Friday, 12 January 2007
Certain companies adopt the corporate persona of what I like to call ‘the friendly face of capitalism’. My DVD rental service ‘Love Film’ for example, likes to portray itself as an amiable friend; the kind who knocks on your door and asks you if there is anything you need and, by the way, would you like the spare toaster they keep in their apartment?. Love Film is always sending me bubbly emails telling me things like ‘not to be a bad santa’ this Christmas whilst helpfully offering me free vouchers, informing me of DVDs I might like to watch and generously offering me discounts. In contrast, my gas and electricity company ‘Southern Electric’ has clearly modelled itself on the rampaging hordes of Genghis Khan.
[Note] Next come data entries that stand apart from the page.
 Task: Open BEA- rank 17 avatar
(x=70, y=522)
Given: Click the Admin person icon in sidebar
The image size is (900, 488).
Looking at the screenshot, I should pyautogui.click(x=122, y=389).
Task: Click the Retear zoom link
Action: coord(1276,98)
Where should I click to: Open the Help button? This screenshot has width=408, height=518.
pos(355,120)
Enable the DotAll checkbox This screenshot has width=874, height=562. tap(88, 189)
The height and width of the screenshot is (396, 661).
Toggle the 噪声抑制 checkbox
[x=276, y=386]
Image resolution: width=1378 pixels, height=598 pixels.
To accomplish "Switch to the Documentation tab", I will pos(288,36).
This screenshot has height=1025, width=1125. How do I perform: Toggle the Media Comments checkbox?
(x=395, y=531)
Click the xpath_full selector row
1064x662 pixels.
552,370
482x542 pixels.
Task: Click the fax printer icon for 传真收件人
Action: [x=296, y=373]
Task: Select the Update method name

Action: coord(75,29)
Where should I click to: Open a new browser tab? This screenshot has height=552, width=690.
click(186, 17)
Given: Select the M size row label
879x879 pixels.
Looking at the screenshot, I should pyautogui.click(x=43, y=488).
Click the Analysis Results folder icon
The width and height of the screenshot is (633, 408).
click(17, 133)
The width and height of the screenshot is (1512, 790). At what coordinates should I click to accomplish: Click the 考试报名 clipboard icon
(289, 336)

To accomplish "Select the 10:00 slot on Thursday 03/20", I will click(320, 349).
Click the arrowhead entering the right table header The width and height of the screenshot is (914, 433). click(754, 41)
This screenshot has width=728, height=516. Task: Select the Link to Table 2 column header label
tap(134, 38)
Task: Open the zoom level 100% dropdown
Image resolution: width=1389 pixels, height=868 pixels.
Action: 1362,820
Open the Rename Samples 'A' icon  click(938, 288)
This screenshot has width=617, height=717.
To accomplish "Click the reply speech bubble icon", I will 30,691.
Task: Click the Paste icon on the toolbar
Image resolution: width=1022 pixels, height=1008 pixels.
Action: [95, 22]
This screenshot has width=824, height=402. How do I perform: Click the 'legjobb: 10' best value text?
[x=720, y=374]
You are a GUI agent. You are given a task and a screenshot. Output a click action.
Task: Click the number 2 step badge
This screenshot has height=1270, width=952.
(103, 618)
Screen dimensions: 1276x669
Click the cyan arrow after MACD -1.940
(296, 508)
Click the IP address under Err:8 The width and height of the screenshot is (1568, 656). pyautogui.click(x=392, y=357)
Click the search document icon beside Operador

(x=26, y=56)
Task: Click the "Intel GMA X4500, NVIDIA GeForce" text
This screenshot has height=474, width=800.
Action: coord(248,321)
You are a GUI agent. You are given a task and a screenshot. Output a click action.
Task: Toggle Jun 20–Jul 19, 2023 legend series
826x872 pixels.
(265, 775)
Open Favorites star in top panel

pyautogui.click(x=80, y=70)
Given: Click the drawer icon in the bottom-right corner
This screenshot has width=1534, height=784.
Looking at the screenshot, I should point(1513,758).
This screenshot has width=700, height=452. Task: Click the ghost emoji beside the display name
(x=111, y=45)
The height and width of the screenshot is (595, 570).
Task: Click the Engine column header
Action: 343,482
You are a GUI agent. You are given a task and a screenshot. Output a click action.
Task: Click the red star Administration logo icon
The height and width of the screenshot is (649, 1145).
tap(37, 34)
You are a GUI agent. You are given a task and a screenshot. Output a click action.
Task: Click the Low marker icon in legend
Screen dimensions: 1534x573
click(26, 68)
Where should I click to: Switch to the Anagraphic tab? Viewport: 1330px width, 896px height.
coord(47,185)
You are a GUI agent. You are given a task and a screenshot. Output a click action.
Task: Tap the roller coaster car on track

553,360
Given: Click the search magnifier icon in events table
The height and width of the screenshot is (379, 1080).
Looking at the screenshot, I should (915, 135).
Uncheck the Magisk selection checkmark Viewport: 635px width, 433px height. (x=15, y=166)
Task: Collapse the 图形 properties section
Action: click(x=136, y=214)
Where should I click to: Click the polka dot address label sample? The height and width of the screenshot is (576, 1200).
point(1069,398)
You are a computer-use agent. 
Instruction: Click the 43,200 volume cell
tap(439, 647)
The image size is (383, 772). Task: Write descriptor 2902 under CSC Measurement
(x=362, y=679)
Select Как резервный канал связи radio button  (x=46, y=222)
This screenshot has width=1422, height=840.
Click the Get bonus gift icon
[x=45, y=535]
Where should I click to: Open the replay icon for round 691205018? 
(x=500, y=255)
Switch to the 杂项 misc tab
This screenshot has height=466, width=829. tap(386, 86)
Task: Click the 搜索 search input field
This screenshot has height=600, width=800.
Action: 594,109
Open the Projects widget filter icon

Much like the peaceful townsfolk of medieval Muscovy one is sitting there quite happily minding your own business when a nasty demand for tribute deposits itself through the letterbox. If it is not paid, reads the notice, my gas and electricity will be ruthlessly cut off, my assets abruptly seized and Barnet County Court will sue my remains for good measure. I wouldn’t mind so much but the impertinent bastards at Southern Electric never send me a bill in the first place, instead they choose the ‘zero tolerance approach’ and send me a final demand notice. I had thought that to be ‘final’ by definition, the demand should be been preceded by other demands, but then I’m a stickler for detail. My life would be so much simpler if I simply blocked up my letterbox with pollyfilla. I wouldn’t be able to receive dvd rentals from Lovefilm but it would be worth it for the peace of mind.
In November I was given an interesting lesson in what happens when you attempt to cut corners and economise. It was the day Katie was due to leave for the U.S and we were preparing to leave the flat for Heathrow airport. Traditionally these occasions are a bit fraught to say the least. We tend to leave packing till its almost too late, pile a bunch of stuff in a suitcase at the last minute and wing our merry way to the tube stop weighed down by our worldly possessions like a couple of Kurdish refugees. We were on our way out the door, about to repeat this onerous process when Katie glanced at the sideboard next to the door and noticed a card advertising a mini cab service to the airport for the unbelievable sum of £20. Mini cabs are something of a mixed blessing. On the one hand they are ridiculously cheap. On the other, if you use one you run the risk of being robbed, sexually slaughtered or forced to wear a tasteless orange jumpsuit and ritually slaughtered in an Islamic Fundamentalist’s home video. We decided to ring the number and sure enough a swarthy looking chap showed up on the doorstep and gestured us over to his vehicle. I tentatively climbed into the back seat and was confronted by a repulsive odour, the kind of smell one can only achieve by getting a dog to bathe in its own manure for a full day and spend the night in the back of your car having ingested large quantities of baked beans and chickpeas.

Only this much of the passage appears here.